Per ora il progetto culturale del Comune di Roma si riduce allo sgombero. Restano in campo le promesse e la speranza che davvero le istituzioni della cultura sappiano “istituzionalizzare” ciò che di buono e i novativo è stato costruito e sperimentato al Teatro Valle ma rimane il fatto che, anche nel campo della cultura, noi abbiamo bisogno di legislatori che sappiano declinare in leggi dello Stato le buone pratiche dei “movimenti” (parola bruttissima, abusata, svuotata e da rimettere il prima possibile nel cassetto degli slogan deturpato dalla politica).
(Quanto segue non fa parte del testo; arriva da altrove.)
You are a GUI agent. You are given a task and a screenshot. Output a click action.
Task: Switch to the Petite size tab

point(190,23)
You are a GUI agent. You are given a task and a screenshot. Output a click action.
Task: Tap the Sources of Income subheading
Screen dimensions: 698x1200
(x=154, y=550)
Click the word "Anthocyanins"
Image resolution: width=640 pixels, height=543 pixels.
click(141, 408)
Ha ragione quindi Montanari quando scrive che:
Negli ultimi decenni, anche in campo culturale le pubbliche amministrazioni hanno creato società e agenzie che permettessero di agire secondo procedure, e non di rado anche con finalità, di tipo privatistico (si pensi ad Arcus; o a Zétema, per restare a Roma). Qua si tratta di avviare un processo perfettamente speculare: studiare il modo in cui sia possibile che le istituzioni pubbliche ospitino al loro interno un modo più radicale (e dunque meno commerciale e meno lottizzato) di essere ‘pubblico’.
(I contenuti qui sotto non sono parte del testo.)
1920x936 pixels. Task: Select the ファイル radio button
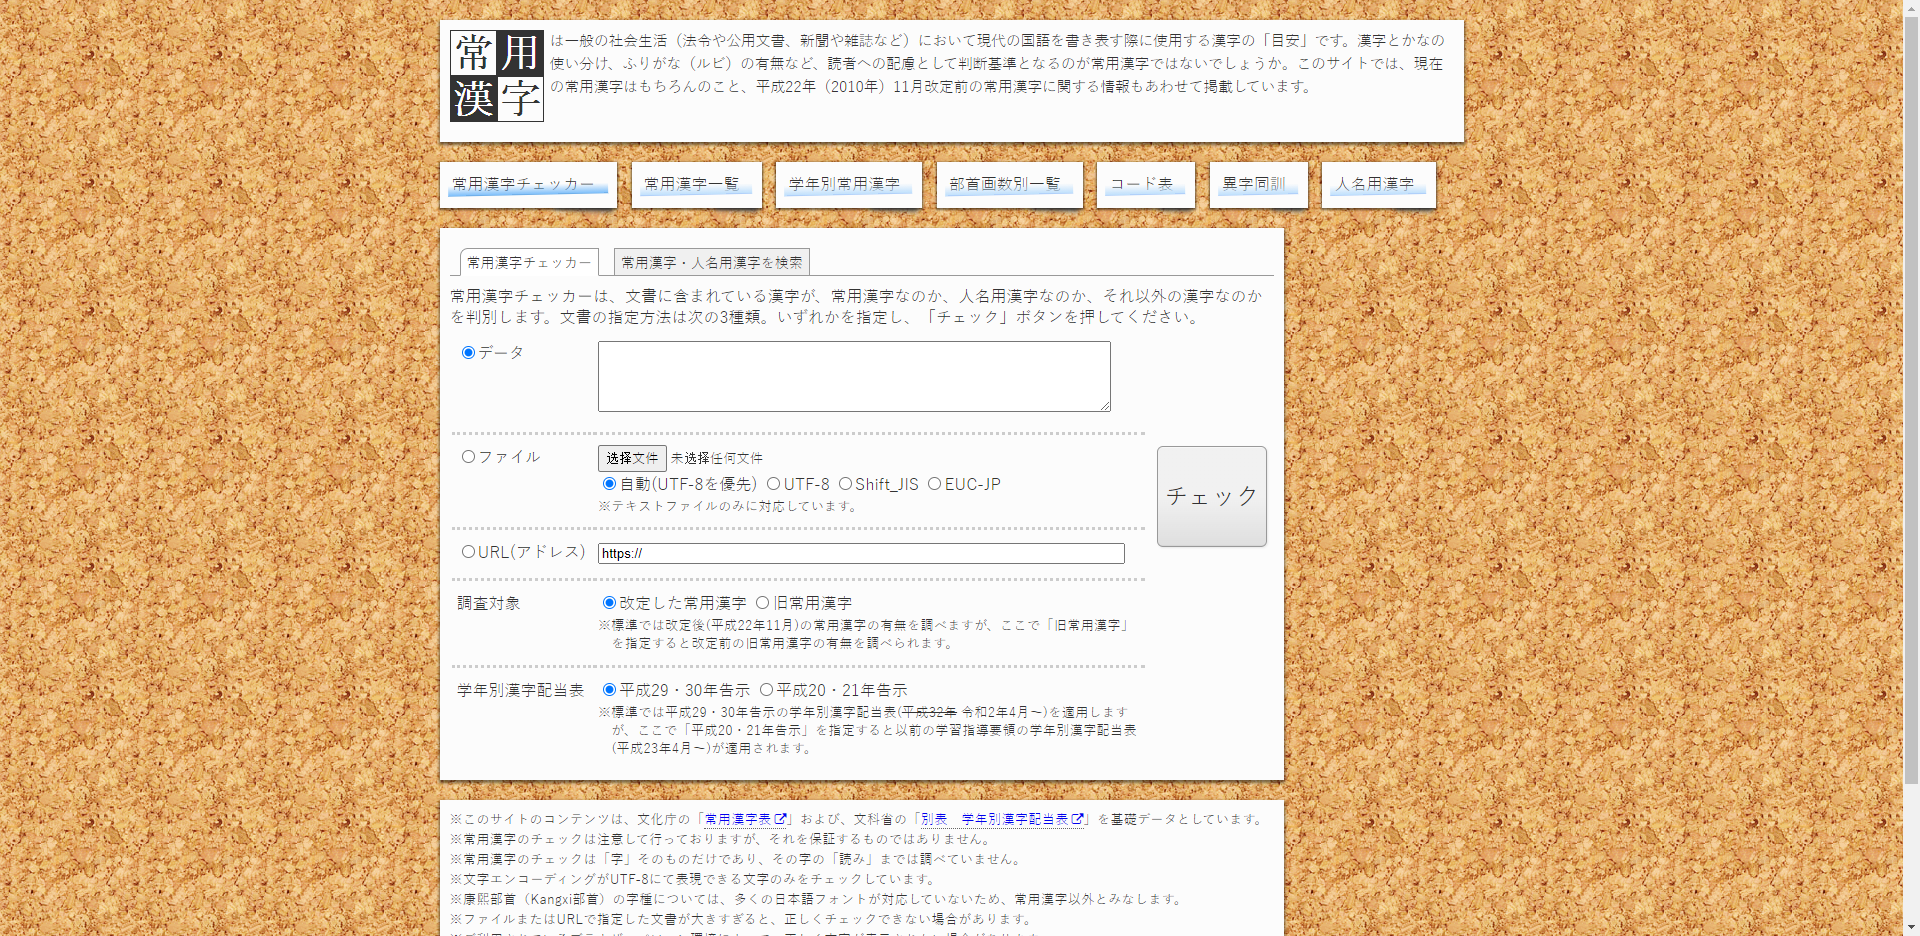(468, 457)
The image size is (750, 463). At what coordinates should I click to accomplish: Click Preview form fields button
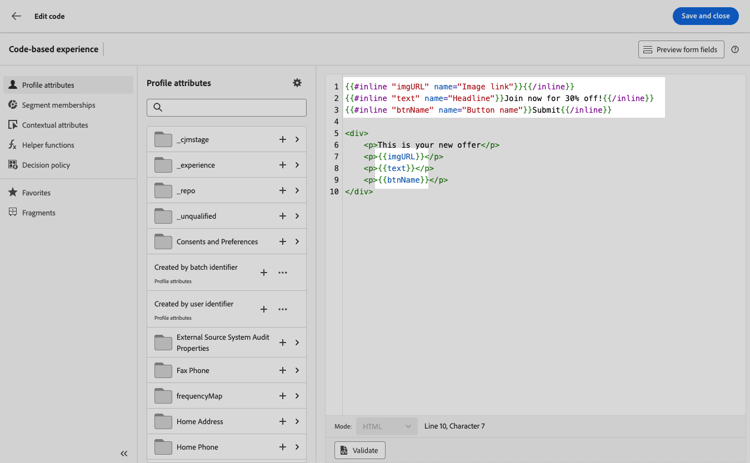coord(681,49)
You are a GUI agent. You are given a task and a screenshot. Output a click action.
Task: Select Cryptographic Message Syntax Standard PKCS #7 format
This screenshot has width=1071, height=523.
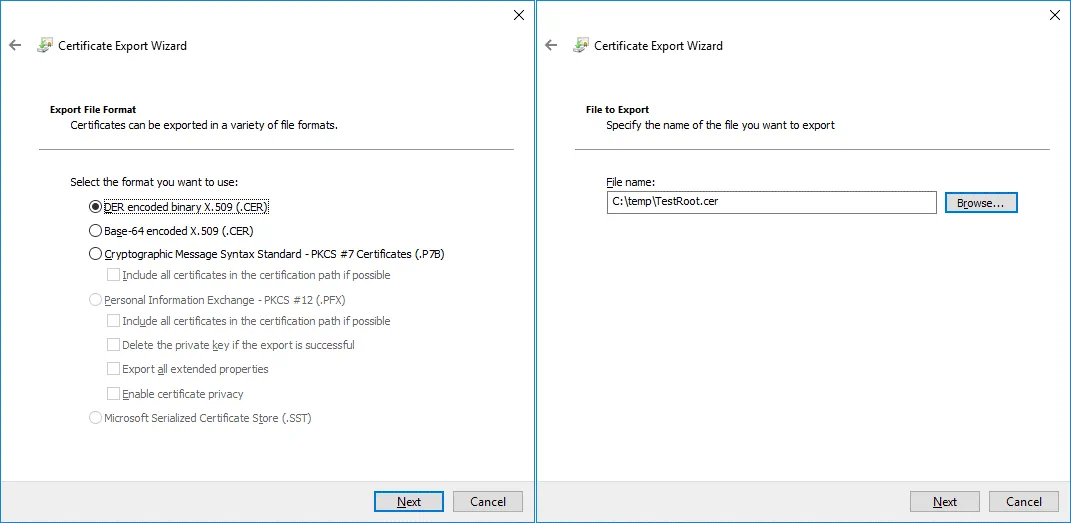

Si tratta di portare dentro ad un teatro pubblico un modo di fare, produrre, condividere teatro ispirato alla filosofia dei beni comuni. Se ci saranno abbastanza onestà intellettuale, fantasia e tenacia per farlo davvero, allora la storia del Valle Occupato sarà finita bene. E la Repubblica sarà un po’ più res publica.